Do they each get separate recon rolls? Separate initiative rolls? Do they form their own individual vanguards and rearguards? The rules are mostly silent about this. If the answer is "well, obviously yes", then it feels almost mandatory to break down every army into its component divisions, to give them all lots of extra recon roll chances and maximize movement flexibility. This is bad, because...
2. Recon rolls are extremely time consuming. On an average map, there are probably a dozen domains within four 24-mile hexes of any army. This means that any time a player army moves, the referee is effectively making two dozen rolls behind a hidden screen. Each roll has at least five different modifier types applied to it, and they all need to be calculated separately. This amounts to about two minutes of furious dice rolling every time a player finishes moving. A player move itself rarely takes more than a minute, so the player-to-GM time ratio is something like 2-to-1. That is, for every 20 minutes of actually doing stuff, the players need to spend 40 minutes listening to me mutter at dice!

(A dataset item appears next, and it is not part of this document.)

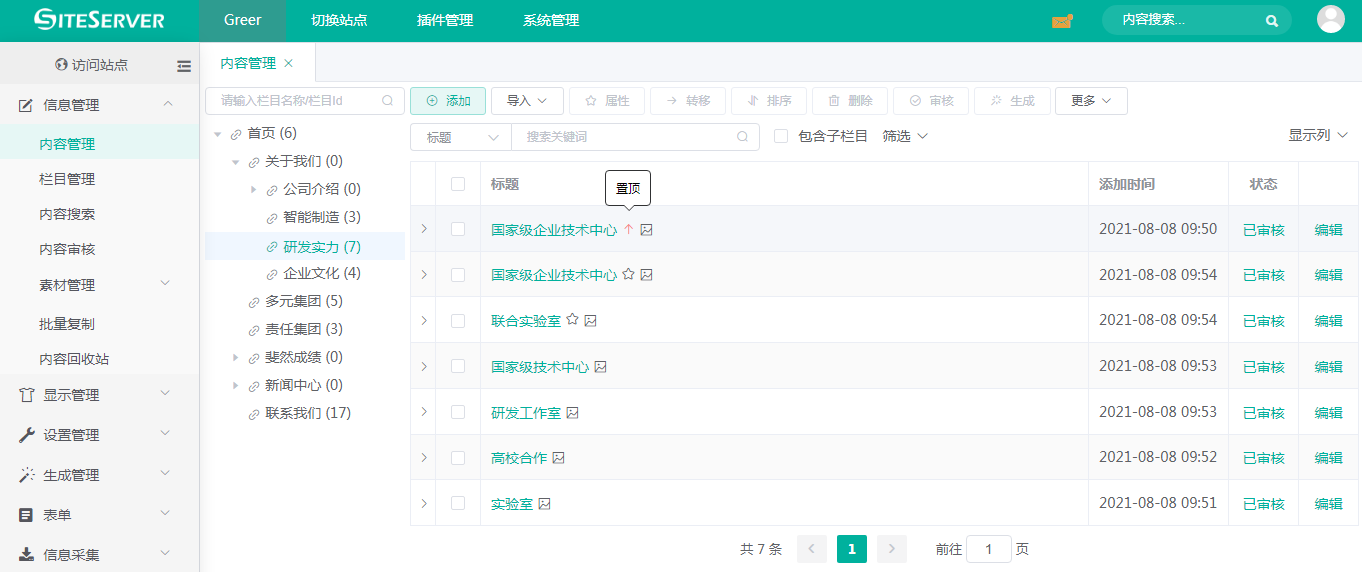Click image icon next to 实验室 title
This screenshot has height=572, width=1362.
545,504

This would be fine if the recon rolls routinely had an interesting effect, but instead...
3. Most long-range recon rolls repeatedly generated the worst possible outcome. With a small forward cavalry force roaming around the board for other similarly small domain garrisons at the maximum possible range, the most common situation was a -1 or -2 penalty for size, and a -3 or -4 penalty for distance, and often also a -1 for terrain. On a dice roll of 2d6, this results in the average roll of "7" being converted into a 2, and anything lower becoming less than a 2. This is supposedly a recon "Catastrophe". In the rules-as-written, this is described as a situation where the judge is supposed to generate a "fake Major Success" result, pretending that the result is a brilliant recon breakthrough and reporting lots of false information.
But the idea that a modified 2 could be "disguised" as a modified 12 to fool players isn't very plausible. If you have any negative modifiers, a modified 12 ("Major Success") is totally impossible, even as a modified 2 becomes quite likely. So all of those supposed Major Success results (and you'll get a half-dozen a turn, from all those enemy armies at max range!) are instantly recognizable as fakes. I pretty quickly realized I would need to just replace them with a neutral "nothing found" result.

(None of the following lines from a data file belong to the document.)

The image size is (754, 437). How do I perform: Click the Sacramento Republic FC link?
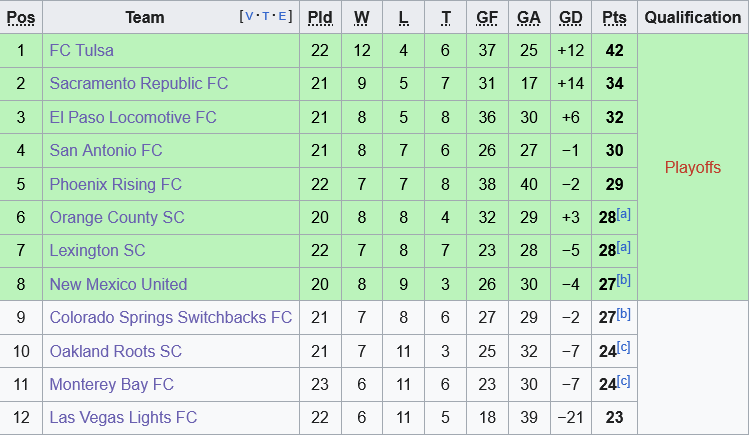pos(139,83)
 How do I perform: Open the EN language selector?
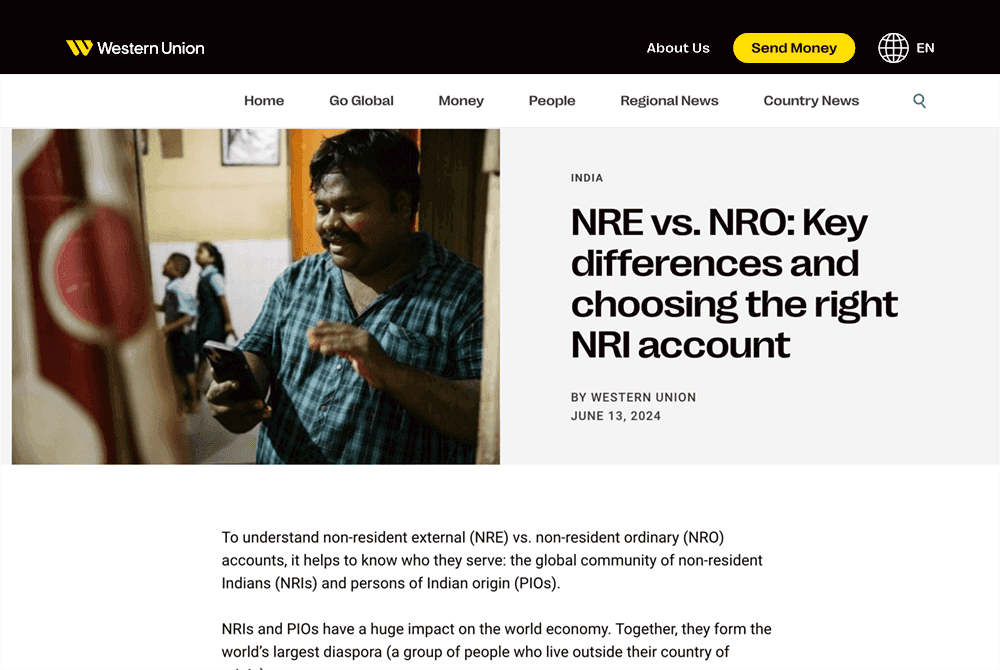pyautogui.click(x=925, y=48)
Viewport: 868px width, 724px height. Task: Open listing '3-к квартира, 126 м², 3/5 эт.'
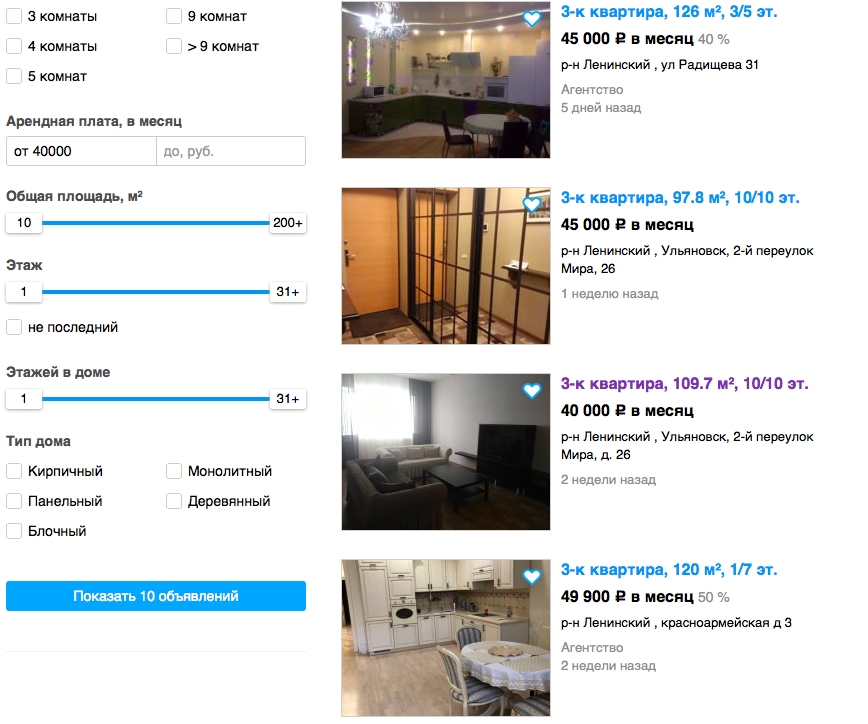[x=669, y=12]
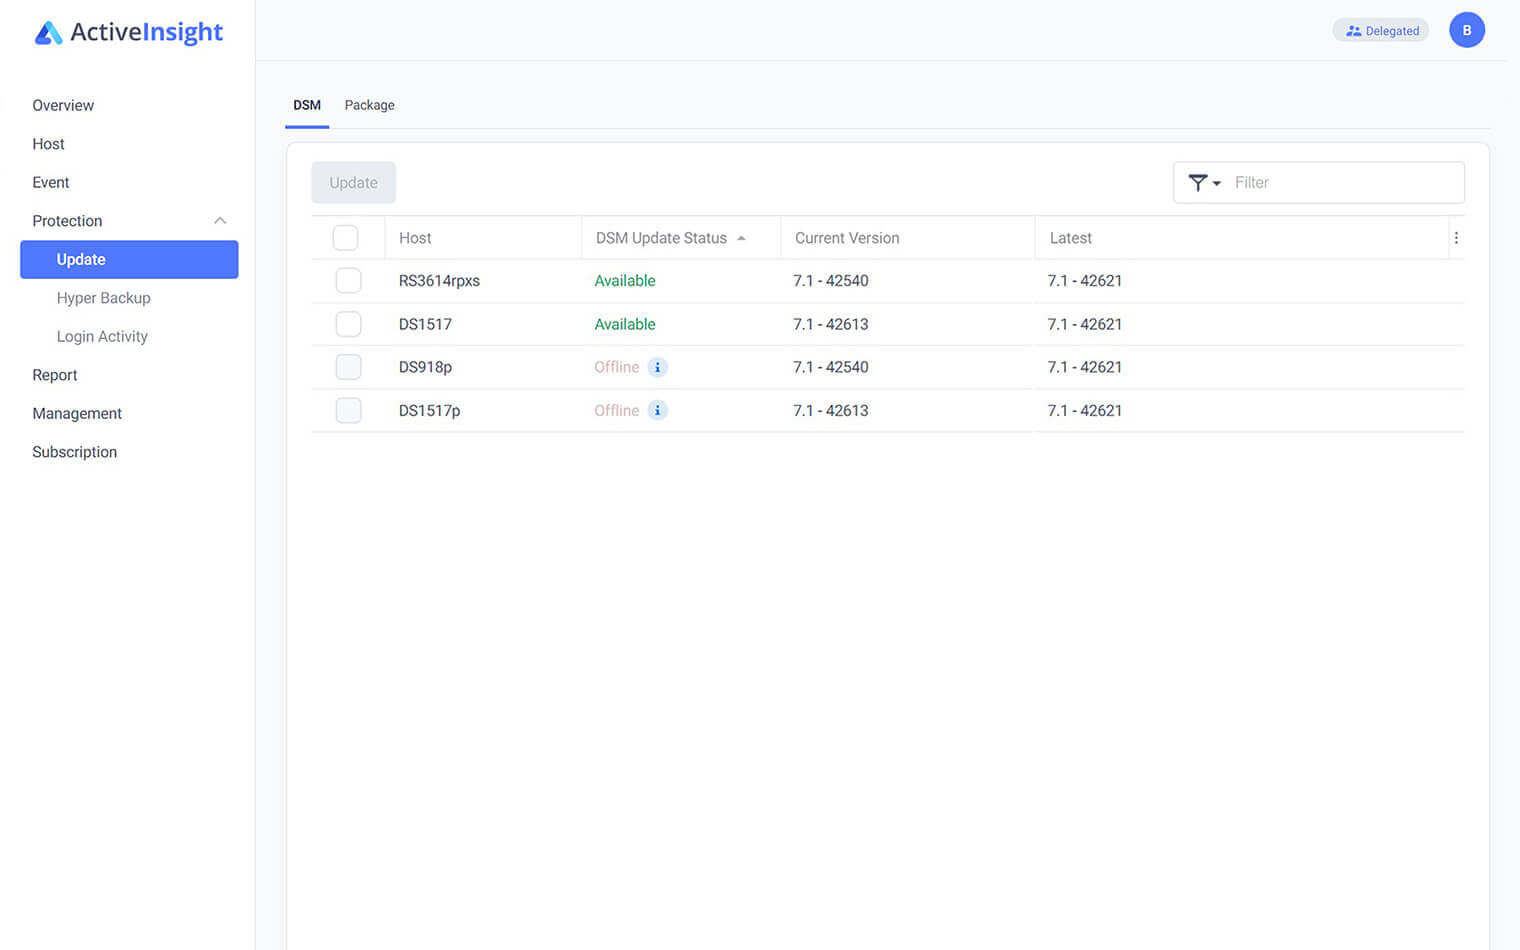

Even with that, the bottom line is that there's ton of rolling (while players sit around doing nothing), but virtually nothing happens from it.
4. Small groups keep passing like ships in the night. Even when directly adjacent, there's still fairly high probability of small scout forces (of a company or two) getting several "Marginal Success" results in a row, due to the -2 modifier for size plus a -1 modifier for woods terrain. A "Marginal Success" only gives a rough estimate of enemy position. This results in scouts circling one another, but never finding exactly where to go to initiate attack. In fact, I had armies literally running through one another's hexes multiple times. The rules only specify that they fight a battle if they end movement in one another's hexes, so the battle would never actually happen until someone got a "Success" (which for me usually required a natural 10). I regard all this as an unfortunate artifact of timescale granularity.
This is a subtype of a larger issue...
5. Lots of dramatic events are hidden from player observation. In a standard RPG, the enemy forces are constantly moving in plain sight, causing dramatic tension even as players are waiting to take the next turn. Will the giant spider fail its attack rolls? Will everyone make saves against the fireball? But in a double-blind system, everything is under the fog of war. That means that the tension of having lots of armies creeping around a map is mostly lost, aside from occasional sonar pings that amount to "something is somewhere, but you don't know what or where".
Next up, I'll try to make some suggestions for how I'd modify the system to reduce the severity of some of these issues.